You will need to look at the instructions provided by your institute on how to submit jobs to their scheduler.

It looks like you are using LSF scheduler, based on your job_status.txt

#BSUB -n 256

\f0\fs24 \cf0 Job <877060>, Job Name , User , Project , Status , Qu
eue <single_chassis>, Command <#!/bin/csh;#BSUB -n 256;##B
SUB -R “select[model==Plat8358]”;##BSUB -R span[hosts=1] #
#span[ptile=16] ;##BSUB -R “rusage[mem=150GB]”;#BSUB -J CM
AQ;#BSUB -W 20:00 #120:00;#BSUB -o test.out.%J;#BSUB -e te
st.err.%J; module load cmaq-libs; #./run_cctm_Bench_2018_1
_DDM3D.csh>, Share group charged \

Additional resources on how to submit using bsub commands:

BSUB options from above link:

-n Ncore Total number of cpu cores requested (default: 1)
-R span number of cores per node

#BSUB -R span[ptile=8] # 8 cores per node

In your case, where you have 32 cores per node

I think this would be the command to use if you want to run on 256 cores using 32 cores per node.

-n 256
-R span[ptile=32]

Then set NPCOLxNPROW = 16x16

In your job_status.txt you may not have used -R span[ptile=32] which would likely have put CMAQ across multiple hosts, but then you may have been sharing those hosts with other jobs.

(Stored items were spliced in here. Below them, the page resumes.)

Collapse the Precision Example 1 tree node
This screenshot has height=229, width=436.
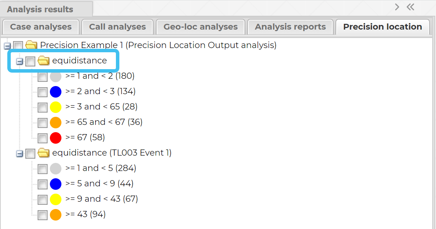[x=7, y=46]
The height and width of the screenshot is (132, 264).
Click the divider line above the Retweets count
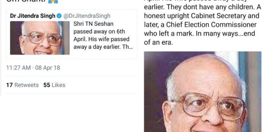tap(72, 76)
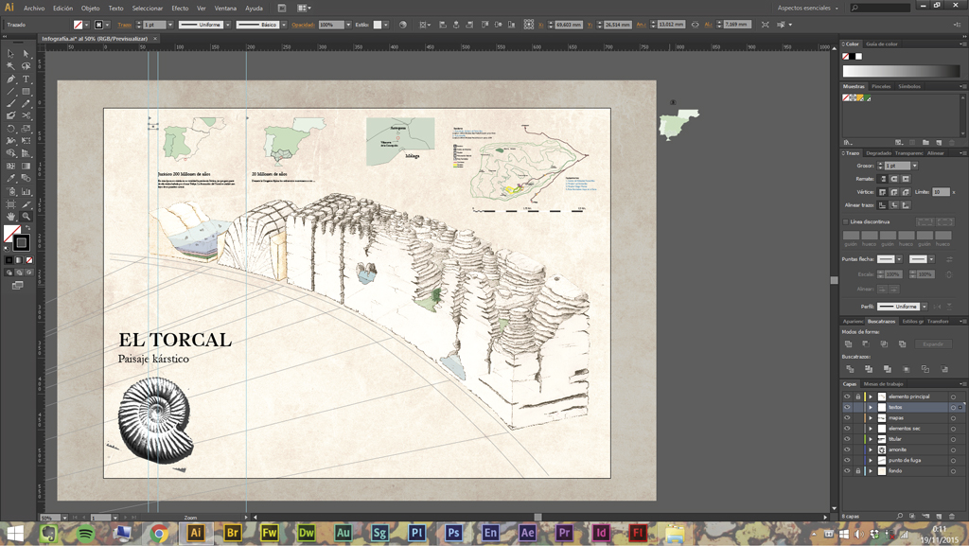Image resolution: width=969 pixels, height=546 pixels.
Task: Open 'Aspectos esenciales' workspace switcher
Action: pyautogui.click(x=807, y=8)
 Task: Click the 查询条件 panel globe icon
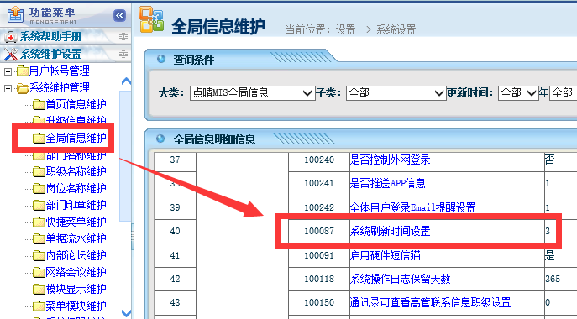click(160, 59)
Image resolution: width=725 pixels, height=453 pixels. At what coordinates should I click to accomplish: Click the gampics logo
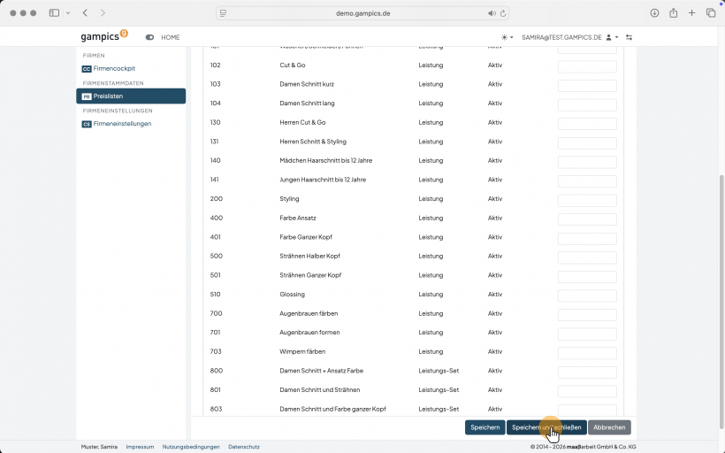[x=104, y=36]
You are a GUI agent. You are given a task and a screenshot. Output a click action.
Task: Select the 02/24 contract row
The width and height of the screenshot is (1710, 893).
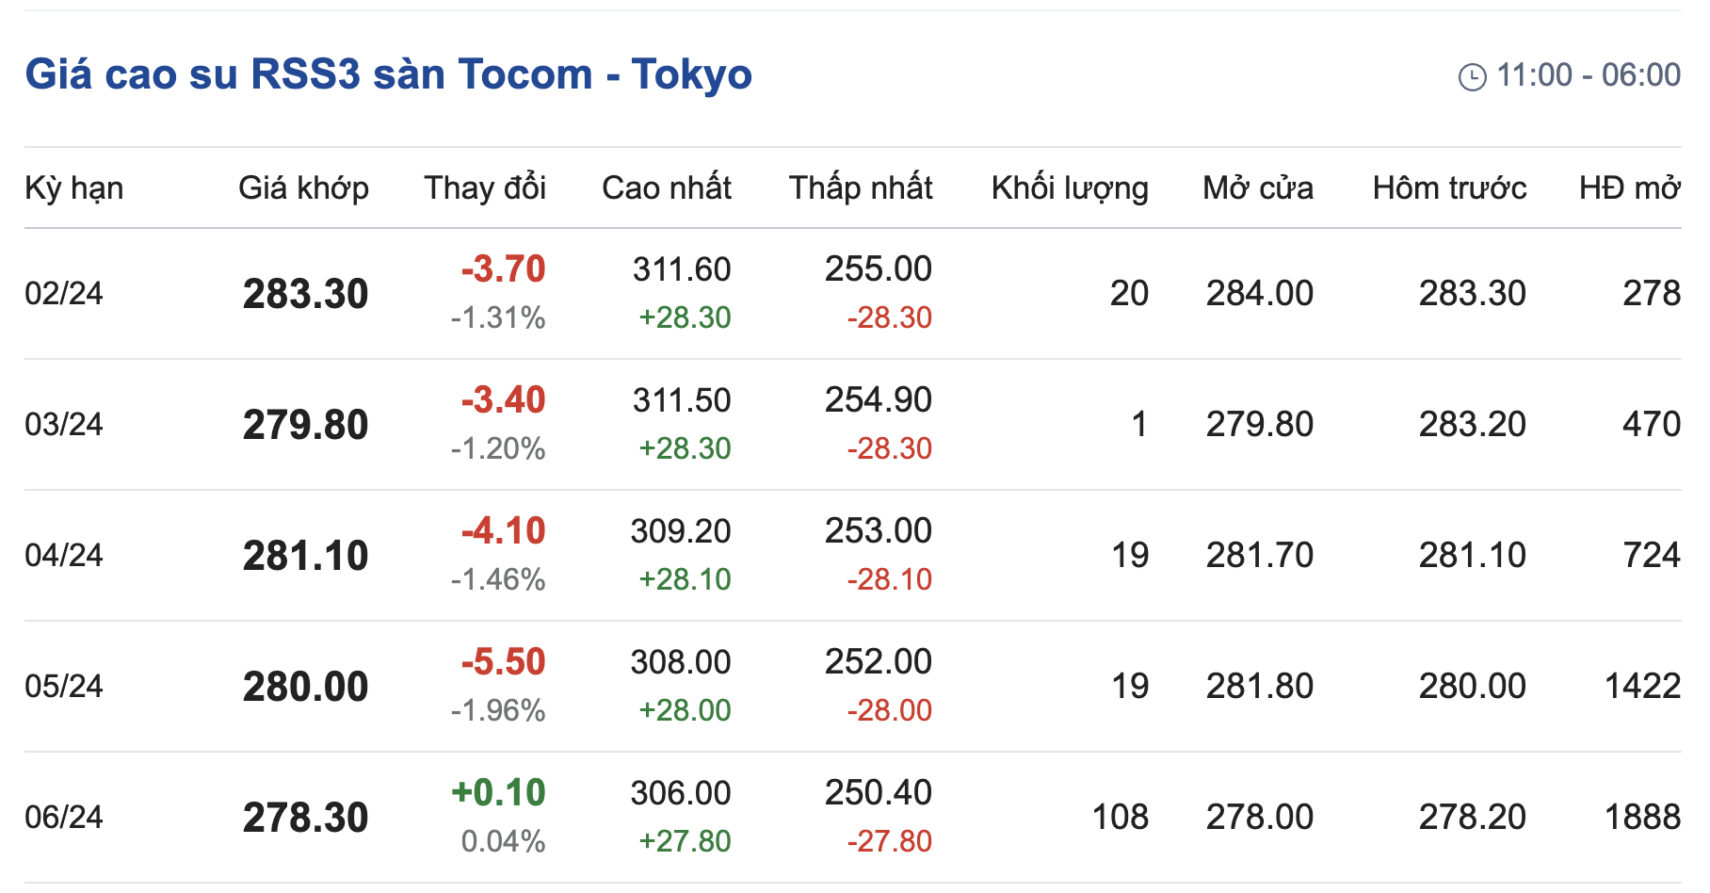[64, 294]
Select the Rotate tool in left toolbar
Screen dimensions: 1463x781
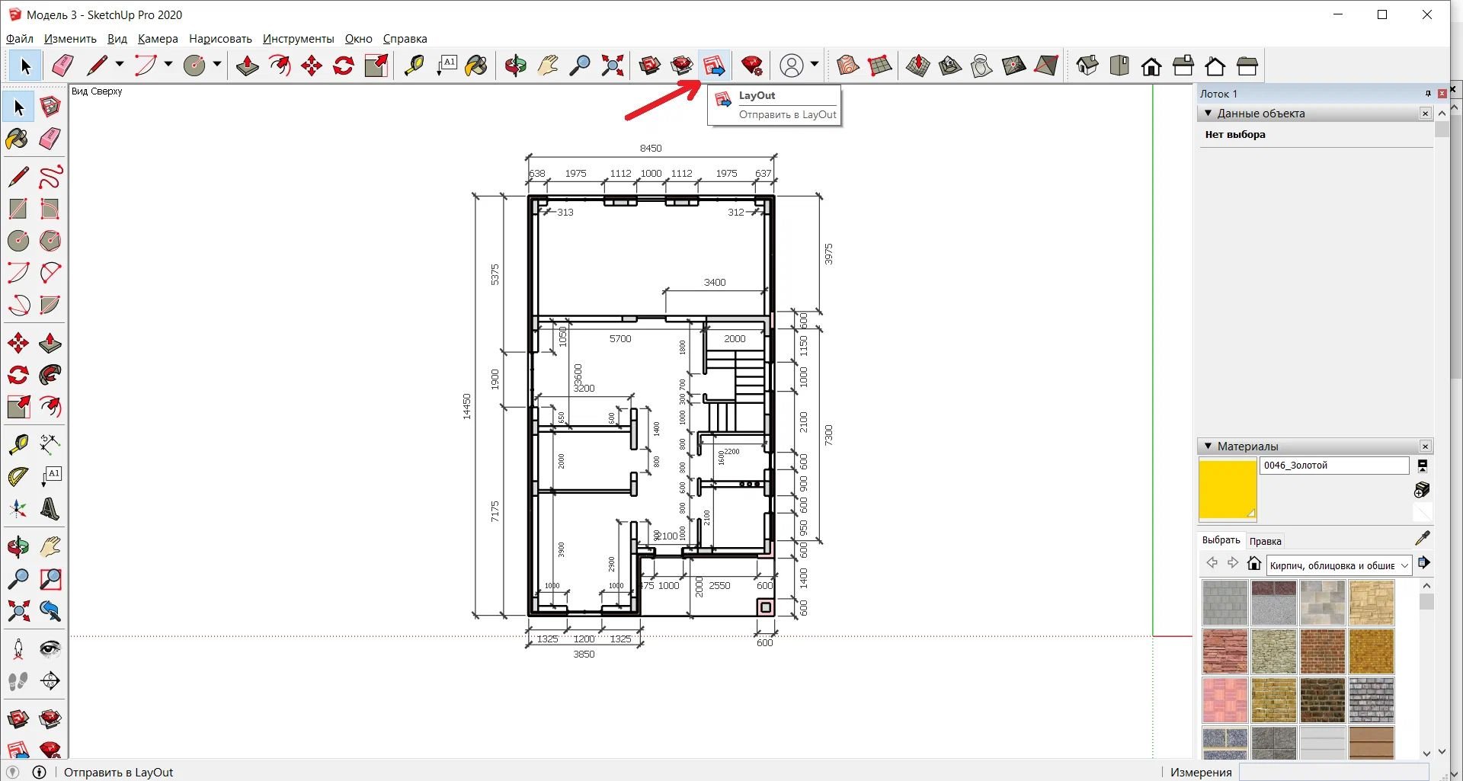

In SLURM, you can also use a command

#SBATCH --exclusive

Where the compute nodes are not shared with any other job, they are used exclusively for the job that you submit to the queue.

I would ask your system administrator if there is an equivalent setting you can use for LSF.

Thanks! I’ll try it!

Thank you so much for your detailed instructions. I will give it a try and keep you updated on my progress.

Hi Liz,

I have submitted a job using the following script, and I will provide a conclusion when it begins running. I also noticed another thing from my previous job: the consumed memory is significantly larger than what you mentioned. I have attached the resource usage summary. Is this issue related to the model configuration? Thanks!

#BSUB -n 64
#BSUB -R span[ptile=32]
#BSUB -x
Resource usage summary:

    CPU time :                                   29520.00 sec.
    Max Memory :                                 381 GB
    Average Memory :                             328.79 GB
    Total Requested Memory :                     -
    Delta Memory :                               -
    Max Swap :                                   -
    Max Processes :                              78
    Max Threads :                                144
    Run time :                                   513 sec.
    Turnaround time :                            531 sec.

Hi nna,

 Are you still having the computational efficiency issue with your model? Please let me know before I jump in. Thanks.


Hi David,

I’ve resolved the issue by recompiling the model without modifying the configuration. I apologize for not sharing the experience earlier, as I am unable to provide a reasonable explanation for it.

Using the “BSUB -x” option to run the job in an exclusive execution environment can improve the computational efficiency slightly, but it may not significantly impact the order of magnitude.